El portal digital Noticias 24 publicó la entrevista que realizó a Rosa Quevedo, abuela de Dayán González, el niño de 5 años asesinado en Guanare, caso en el que están implicados un hombre y 3 mujeres, incluyendo a la madre del niño. Durante el contacto, la señora Quevedo relató los momentos más duros que vivió antes de conocer la verdad sobre su nieto. “Ese era la luz de los ojos de esa madre”, dijo y explicó que “la relación entre ella y Dayán era buena (…) todo estaba bien, y el también se la llevaba bien con sus hermanas”.
“Mi hija llegó a las 3 de la tarde de Margarita, ella me llamó desde la madrugada y me dijo que tenía que ir al hospital porque el niño tenía una peritonitis (…) luego me volvió a llamar y me dijo que ya había muerto (…) yo no entendía como pudo morir tan rápido de una peritonitis. Llegué al hospital donde todo el mundo me conoce porque yo trabajé ahí y les pregunté si habían llevado a un niño con esas características y me contaron que había llegado uno violado y asesinado (…) cuando me dijeron su nombre, me caí”, recordó.
Asimismo, explicó que “una doctora me dijo que iban a hundir a mi hija porque ella era una asesina ¿pero por qué a ella y no a los demás? Ella no lo mató”.
“No señalan a nadie más, sólo a ella porque dicen que ella lo mató cuando lo dejó con esa mujer (…) ¿Por qué de la otra (Doris Oropeza) no dicen nada? Porque ella es la esposa del árabe ese, esa es su influencia, por eso nadie la nombra”, indicó.
Con respecto a la relación que Gelliknet González (madre del niño) con Anney Montilla, Quevedo señaló que su hija no tenía una relación amorosa con la sospechosa. “Mi hija no es ninguna marimacha, la otra sí, pero a mí no me consta que ella tuviese nada, además ahora le sacan los distintos hombres con los que estuvo y le dicen marimacha”.

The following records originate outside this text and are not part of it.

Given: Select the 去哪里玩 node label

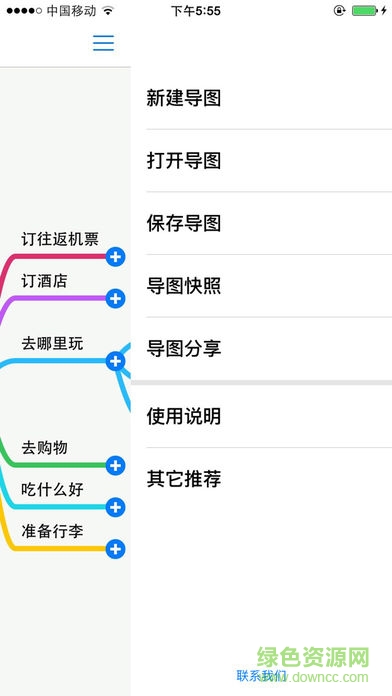Looking at the screenshot, I should pos(52,344).
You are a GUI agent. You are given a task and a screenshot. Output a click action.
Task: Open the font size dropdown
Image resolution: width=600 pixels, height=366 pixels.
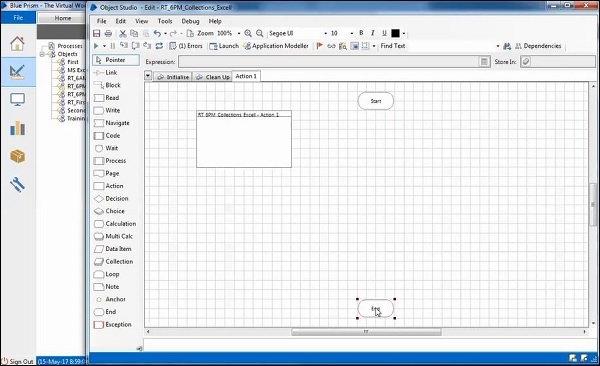[352, 33]
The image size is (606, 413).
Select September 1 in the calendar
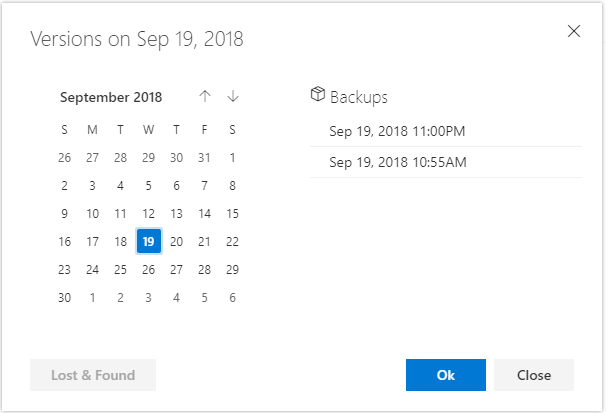[x=232, y=157]
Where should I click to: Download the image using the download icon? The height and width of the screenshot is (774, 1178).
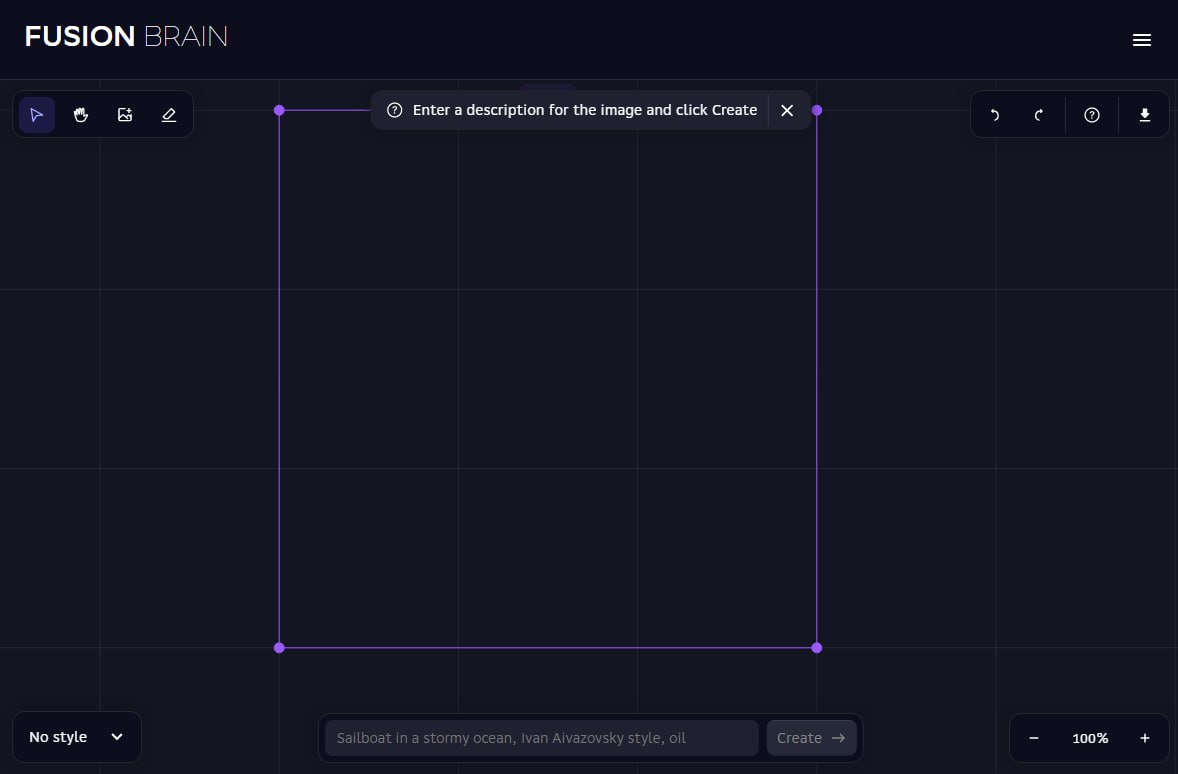tap(1145, 115)
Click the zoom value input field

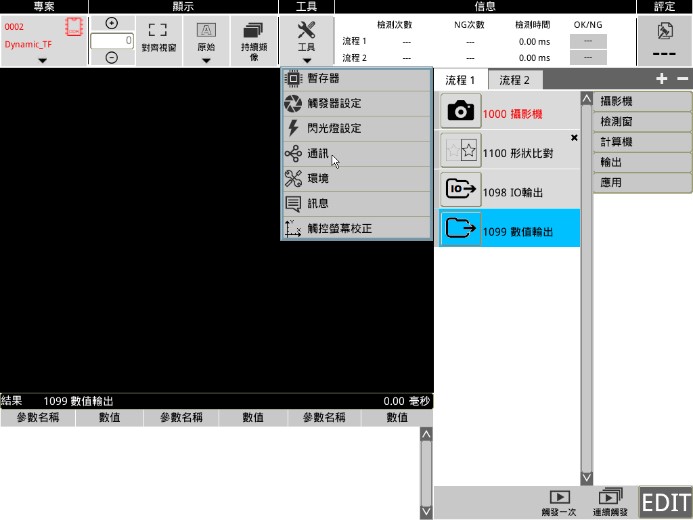click(x=112, y=41)
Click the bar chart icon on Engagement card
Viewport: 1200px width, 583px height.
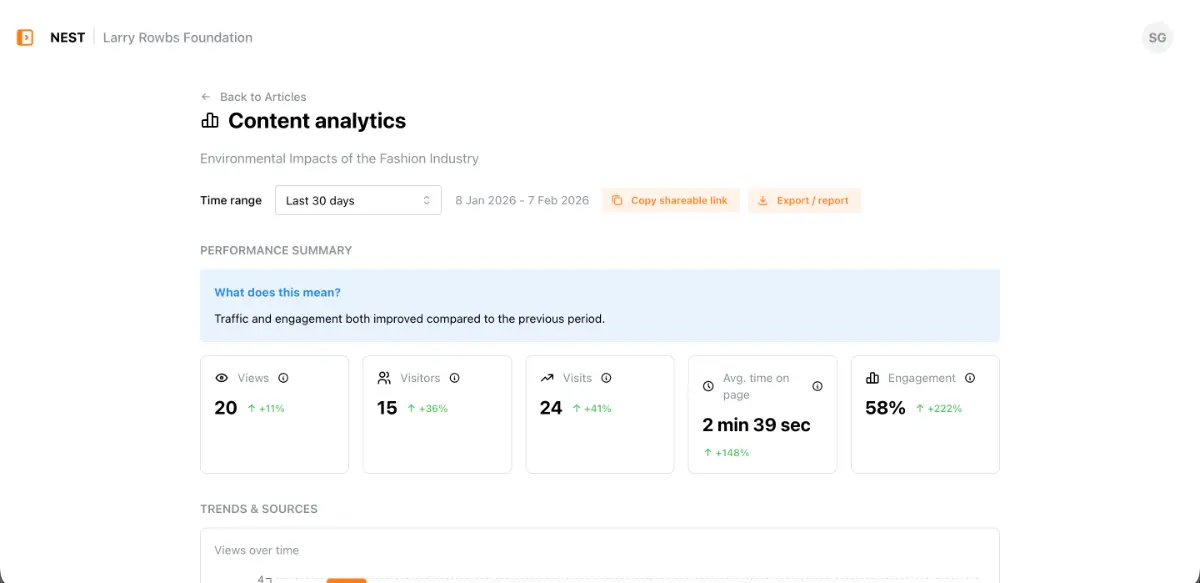872,378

“El error de su hija fue tener a esa señora de servicio”, puntualizó. Quevedo mencionó que nunca tuvo ningún tipo de contacto con ninguno de los implicados en el caso y sobre la polémica desatada en Guanare aseveró que desde lo sucedido no ha recibido ninguna ayuda por parte del Gobierno.
“A nosotros nadie nos ha amenazado ni nos han dañado porque aquí todo el mundo me conoce y yo no tuve nada que ver con eso, pero tampoco he recibido ayuda de nadie (…) nada de nada, aquí nadie me ha dicho si necesito algo, o si necesito una beca para que las niñas sigan estudiando porque su madre está presa“, dijo.
Así, y mostrándose muy afectada, la abuela del niño Dayán González, explicó que ella nunca había pedido cuidar a su nieto porque “yo ya tenía a dos de sus hijas conmigo, ellas están estudiando bachillerato y, además, yo no me llevaba bien con la muchacha que lo cuidaba”.
“Mi hija una vez me llamó y me contó que esa marimacha le había pegado y yo le advertí que tuviera cuidado con Dayán y ella solo me decía que ella no se metía con el niño”, resaltó.
En este sentido, la señora Quevedo reiteró que ella en varias oportunidades le dijo que tuviera cuidado “aunque yo nunca vi nada extraño porque yo no conocía a esa mujer”.
Durante el contacto, la señora aseguró que ella no tenía conocimiento de un maltrato anterior al ocurrido: “Algunas veces su mamá me llamaba y me decía, por ejemplo, que el niño se había clavado un tenedor en los labios o que se había pisado los dedos con una puerta, pero yo preguntaba y ella me aseguraba que ya o había llevado al hospital”.
“Yo no tengo conocimiento de que ella no supiera del maltrato al niño, yo la llamaba y le preguntaba por Dayán y ella me decía que estaba bien”, dijo.
A pesar de la dificultad que la señora Quevedo tuvo para hablar sobre el caso, comentó que ella tuvo la oportunidad de acudir a la audiencia cuando estaban siendo cuestionados los sospechosos y que en ese momento pudo notar “la falta de arrepentimiento” de los demás.
“Mi hija no creía lo que había pasado, yo le dije que se lo habían matado, pero ella pensaba que era peritonitis, hasta que en la misma audiencia le mostraron las fotos del bebé”.
Los supuestos implicados son Gelliknet González (madre del niño), Anney Montilla Oropeza (cuidadora del niño), Valentina Oropeza de Montilla, Doris Oropeza y el enfermero Yure Hernández Medina, quienes se mantienen recluidos en el internado de Tocuyito, quienes esperan además la acusación formal de la Fiscalía que se espera para los últimos días del mes de Enero.